Day Trip From Split to Nearby Locales

Croatia - Charming stone houses and cobbled streets in Trogir
Charming stone houses and cobbled streets in Trogir

Hike, Climb, Swim, & Zip Down the Cetina River

Get an early start to the day to drive south along the coast to Zadvarje for a full-day excursion where you'll get outfitted to go rafting and canyoning down the Cetina River, ending with the option to zip-line in Omiš

Sail the Sparkling Sea to Nearby Adriatic Islands

Enjoy the sea breeze and sunshine as you relax and delight your senses onboard your private sailboat, stopping along the way to swim, snorkel, and explore charming coastal towns of Vis, Korčula, Hvar, and Brač.
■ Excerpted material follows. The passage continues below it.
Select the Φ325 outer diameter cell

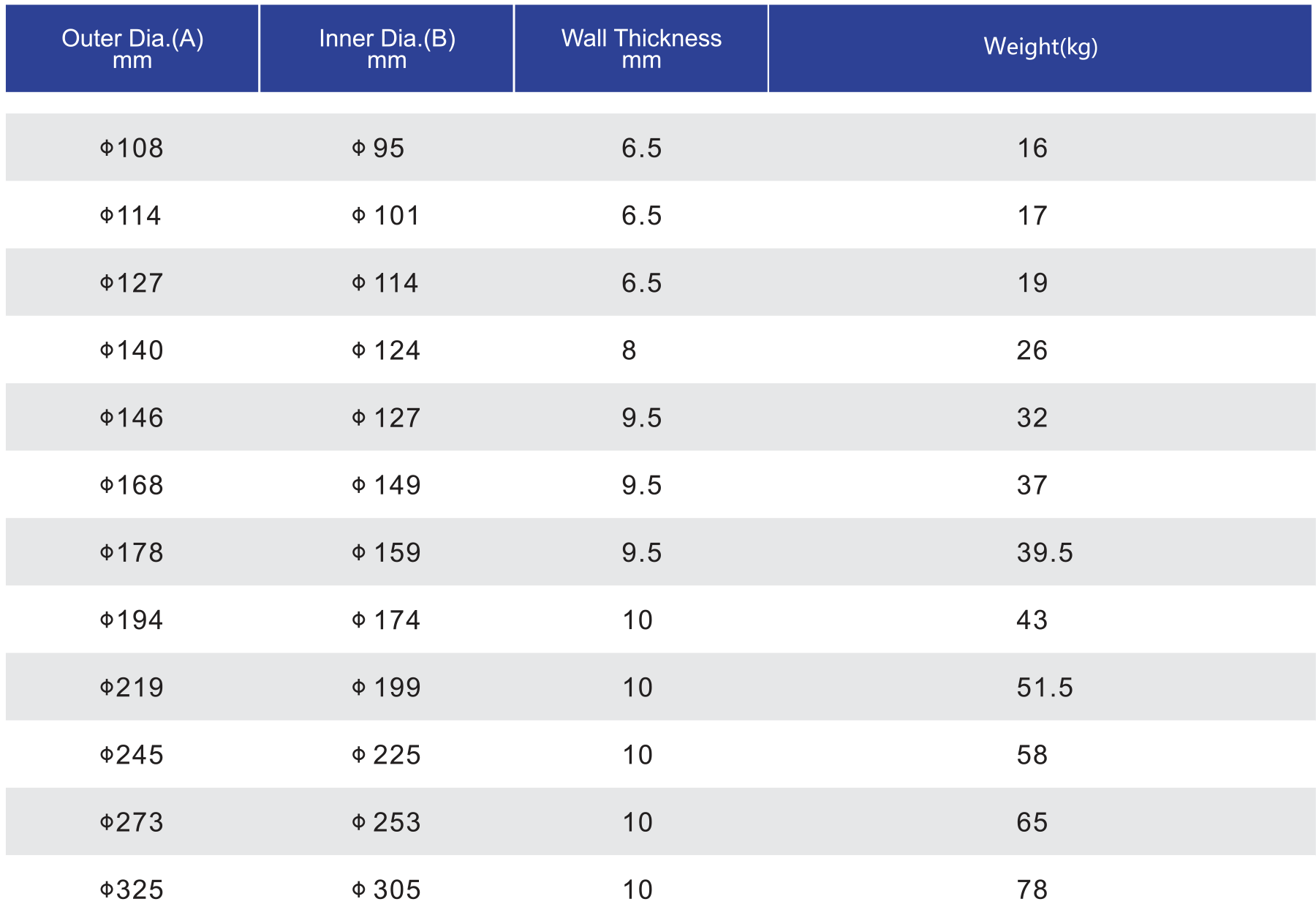point(132,890)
Join a Cooking Class in Trogir

A mere 45-minute drive to the west of Split sits the island-city of Trogir, a UNESCO World Heritage Site chock-full of fascinating architecture. Learn the secrets of Dalmatian cuisine from this centrally located gem and discover how to cook a traditional Croatian gozba (feast).

Zoom Through the Zagora

Explore the Zagora, the hinterland beyond Split, on a kid-friendly ATV tour that sees you traversing gravel roads and people-less fields along the Cetina River, as well as enjoy a dip in the river and a barbeque lunch.